TEXT SEGMENT:
......

Culture

NĀ MELE: TRADITIONS IN HAWAIIAN SONG
More! Ledward Kaapana and Family

 

Ledward Kaapana remembers his Uncle Fred Punahoa playing the song “Radio Hula” in Kalapana: “In the morning, like one, two o’clock in the morning. In Kalapana, it’s so quiet, so… you know, and it’s dark, and so, he used to just sit outside on the porch, and play his guitar. I don’t know if you ever experienced sleeping…and hear one guitar just playing sweet music that just wake you up and like, ‘Oh, so sweet,’” Kaapana remembers. “Radio Hula” is one of the songs that Ledward Kaapana, along with his sisters Lehua Nash, Rhoda Kekona, and Lei Aken play in his Kaneohe garage on a rainy evening. They also share an energetic slack key performance of “Kuu Ipo Onaona,” and Ledward honors the late Dennis Kamakahi with “Kokee.”

 

 

NO PASSPORT REQUIRED
Los Angeles

 

Host Marcus Samuelsson arrives in sunny Los Angeles to meet with Armenians influencing the city’s food scene. Armenian food is diaspora food — the community is widespread, building homes in countries like Turkey and Syria following the Armenian Genocide.

 

This program will encore Sat., Jan. 25, 10:00 pm.

 

 

 

NATURE
Wild Way of the Vikings

NATURE: Wild Way of the Vikings

 

Experience the natural world through the eyes of the Vikings, when nature meets history in a journey showcasing the wildlife of the North Atlantic. Combining blue-chip natural history filmmaking and dramatic recreations, Nature travels from Norway to Newfoundland, just as the seafaring warriors did in 1,000 A.D., to get a glimpse of the Vikings’ world in the Americas hundreds of years before Columbus. Experience the deep history and cultural respect the Vikings had with the land and sea: from the killer whales of the North Sea to the puffins and otters of the Scottish coast to the volcanic mounts of Iceland and the frozen tundra of Greenland. Go back to the age where Vikings ruled the northern seas; when their only compass was the birds in the sky and the whales pushing through the icy waters. Ewan McGregor narrates.

......

SOURCE MATERIAL:
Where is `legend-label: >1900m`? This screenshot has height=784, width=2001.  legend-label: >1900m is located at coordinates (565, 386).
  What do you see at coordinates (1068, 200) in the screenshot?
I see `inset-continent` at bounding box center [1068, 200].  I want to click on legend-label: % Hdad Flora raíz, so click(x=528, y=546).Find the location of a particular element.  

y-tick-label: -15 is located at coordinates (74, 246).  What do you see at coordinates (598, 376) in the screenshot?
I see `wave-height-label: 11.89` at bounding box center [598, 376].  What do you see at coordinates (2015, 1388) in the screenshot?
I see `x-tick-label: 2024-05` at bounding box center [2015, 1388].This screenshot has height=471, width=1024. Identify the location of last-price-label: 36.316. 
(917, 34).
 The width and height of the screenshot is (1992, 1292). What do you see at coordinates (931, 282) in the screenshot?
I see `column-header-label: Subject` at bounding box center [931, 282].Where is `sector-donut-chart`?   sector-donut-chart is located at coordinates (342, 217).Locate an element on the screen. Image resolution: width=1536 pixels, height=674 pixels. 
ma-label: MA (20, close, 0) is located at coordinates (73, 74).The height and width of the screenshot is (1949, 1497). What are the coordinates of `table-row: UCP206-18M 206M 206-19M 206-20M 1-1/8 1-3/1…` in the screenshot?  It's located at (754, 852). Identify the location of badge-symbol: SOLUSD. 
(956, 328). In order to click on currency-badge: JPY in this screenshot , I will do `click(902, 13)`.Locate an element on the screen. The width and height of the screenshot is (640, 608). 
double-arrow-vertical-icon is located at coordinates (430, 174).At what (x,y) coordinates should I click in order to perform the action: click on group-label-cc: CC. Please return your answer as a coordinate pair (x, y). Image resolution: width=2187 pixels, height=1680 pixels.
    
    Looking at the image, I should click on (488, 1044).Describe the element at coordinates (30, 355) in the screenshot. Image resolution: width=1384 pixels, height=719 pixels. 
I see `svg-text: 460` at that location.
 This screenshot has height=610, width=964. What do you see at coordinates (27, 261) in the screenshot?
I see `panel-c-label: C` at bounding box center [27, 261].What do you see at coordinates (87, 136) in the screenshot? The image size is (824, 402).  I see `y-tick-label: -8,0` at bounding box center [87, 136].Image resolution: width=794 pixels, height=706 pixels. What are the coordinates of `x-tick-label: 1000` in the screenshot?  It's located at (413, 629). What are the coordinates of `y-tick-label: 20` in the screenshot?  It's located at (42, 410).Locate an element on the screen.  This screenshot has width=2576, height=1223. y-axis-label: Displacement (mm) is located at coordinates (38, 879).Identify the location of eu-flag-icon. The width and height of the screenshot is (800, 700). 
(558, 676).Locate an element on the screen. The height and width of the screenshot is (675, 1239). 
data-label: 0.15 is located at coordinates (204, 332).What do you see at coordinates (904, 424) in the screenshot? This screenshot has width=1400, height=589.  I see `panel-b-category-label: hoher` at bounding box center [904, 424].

......

PROMPT A: Write out the program listings starting at "NO PASSPORT REQUIRED" and ending at "25, 10:00 pm.".
PROMPT B: According to the program listings, who narrates "Wild Way of the Vikings"?
The records have no connection to the program listings.

EXERCISE RESPONSE A:
NO PASSPORT REQUIRED
Los Angeles

 

Host Marcus Samuelsson arrives in sunny Los Angeles to meet with Armenians influencing the city’s food scene. Armenian food is diaspora food — the community is widespread, building homes in countries like Turkey and Syria following the Armenian Genocide.

 

This program will encore Sat., Jan. 25, 10:00 pm.

EXERCISE RESPONSE B: Ewan McGregor